Rio - O delegado Tacio Muzzi deve assumir a Superintendência da Polícia Federal do Rio após o atual chefe da corporação fluminense Carlos Henrique Oliveira ser convidado por Rolando Alexandre de Souza para a direção-executiva da PF. Atualmente Tacio Muzzi é Delegado Regional Executivo da PF do Rio e já atuou interinamente à frente da corporação fluminense durante a crise no ano passado. Além disso, coordenou trabalhos de repressão à criminalidade econômica e crime organizado e acumula passagem pelo Ministério da Justiça e Segurança Pública (MJSP).
Muzzi chefiou a PF como interino em 2019, após crise envolvendo o antecessor de Oliveira no comando da corporação, o delegado Ricardo Saadi.
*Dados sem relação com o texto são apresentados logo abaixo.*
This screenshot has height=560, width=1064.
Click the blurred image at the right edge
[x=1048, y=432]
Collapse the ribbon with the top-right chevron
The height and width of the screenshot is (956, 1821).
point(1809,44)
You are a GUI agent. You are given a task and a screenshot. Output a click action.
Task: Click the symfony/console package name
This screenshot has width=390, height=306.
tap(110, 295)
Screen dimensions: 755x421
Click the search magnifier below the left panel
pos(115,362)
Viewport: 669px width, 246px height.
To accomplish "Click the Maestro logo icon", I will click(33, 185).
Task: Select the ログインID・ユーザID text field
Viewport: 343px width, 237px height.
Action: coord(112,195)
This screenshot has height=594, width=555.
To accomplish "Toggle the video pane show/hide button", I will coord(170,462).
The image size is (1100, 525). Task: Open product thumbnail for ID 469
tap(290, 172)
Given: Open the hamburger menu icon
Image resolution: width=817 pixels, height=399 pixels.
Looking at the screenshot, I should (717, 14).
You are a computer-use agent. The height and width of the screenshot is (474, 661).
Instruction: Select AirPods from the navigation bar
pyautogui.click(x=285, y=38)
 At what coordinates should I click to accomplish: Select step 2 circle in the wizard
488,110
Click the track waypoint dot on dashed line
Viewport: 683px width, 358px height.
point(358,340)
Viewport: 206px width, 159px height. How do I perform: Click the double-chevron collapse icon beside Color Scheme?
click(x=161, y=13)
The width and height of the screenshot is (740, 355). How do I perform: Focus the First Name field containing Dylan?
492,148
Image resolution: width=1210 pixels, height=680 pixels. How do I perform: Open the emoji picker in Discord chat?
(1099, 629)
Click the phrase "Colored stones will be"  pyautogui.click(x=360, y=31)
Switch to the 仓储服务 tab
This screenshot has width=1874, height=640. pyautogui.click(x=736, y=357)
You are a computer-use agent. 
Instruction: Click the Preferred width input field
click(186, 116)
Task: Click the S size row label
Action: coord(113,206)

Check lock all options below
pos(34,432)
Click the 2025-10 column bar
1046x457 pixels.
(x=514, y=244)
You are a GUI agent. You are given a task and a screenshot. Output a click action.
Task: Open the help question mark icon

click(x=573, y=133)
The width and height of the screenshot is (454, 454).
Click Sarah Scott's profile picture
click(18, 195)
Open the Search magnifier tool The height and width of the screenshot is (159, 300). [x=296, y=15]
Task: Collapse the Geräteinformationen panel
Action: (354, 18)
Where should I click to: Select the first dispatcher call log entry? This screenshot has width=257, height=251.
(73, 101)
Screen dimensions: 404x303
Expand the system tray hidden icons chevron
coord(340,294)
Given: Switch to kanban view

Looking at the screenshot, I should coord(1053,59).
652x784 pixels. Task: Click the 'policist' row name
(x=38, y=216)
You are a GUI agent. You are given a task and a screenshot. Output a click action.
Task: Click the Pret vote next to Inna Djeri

Foi quando Bolsonaro tentou trocar o superintendente da corporação fluminense pela primeira vez e gerou atrito com então ministro Sérgio Moro e o diretor-geral da corporação, Maurício Valeixo.
Mineiro e doutor em Direito Empresarial pela Universidade Federal de Minas, Muzzi foi Diretor-Geral do Departamento Penitenciário Nacional e Diretor-adjunto do Departamento de Recuperação de Ativos e Cooperação Jurídica Internacional, órgãos ligados ao MJSP.
O delegado tem larga experiência e a fama entre seus pares de "competente e honesto". Muzzi deverá assumir a vaga deixada por Oliveira, que será o número dois do novo diretor geral, Rolando Alexandre de Souza.
Um dos primeiros atos do novo chefe da PF, após sua posse na segunda (4), em cerimônia a portas fechadas e não divulgada que durou 20 minutos, foi trocar o comando da superintendência da corporação no Rio. A promoção de Oliveira foi vista por delegados como forma "estratégica" de mudar o comando da PF fluminense.
A troca da superintendência, área de interesse do presidente Jair Bolsonaro e seus filhos chegou até a entrar no radar dos investigadores que apuram suposta interferência do presidente da República na corporação. A decisão de Rolando é argumento em ação que pede a suspensão imediata de sua nomeação.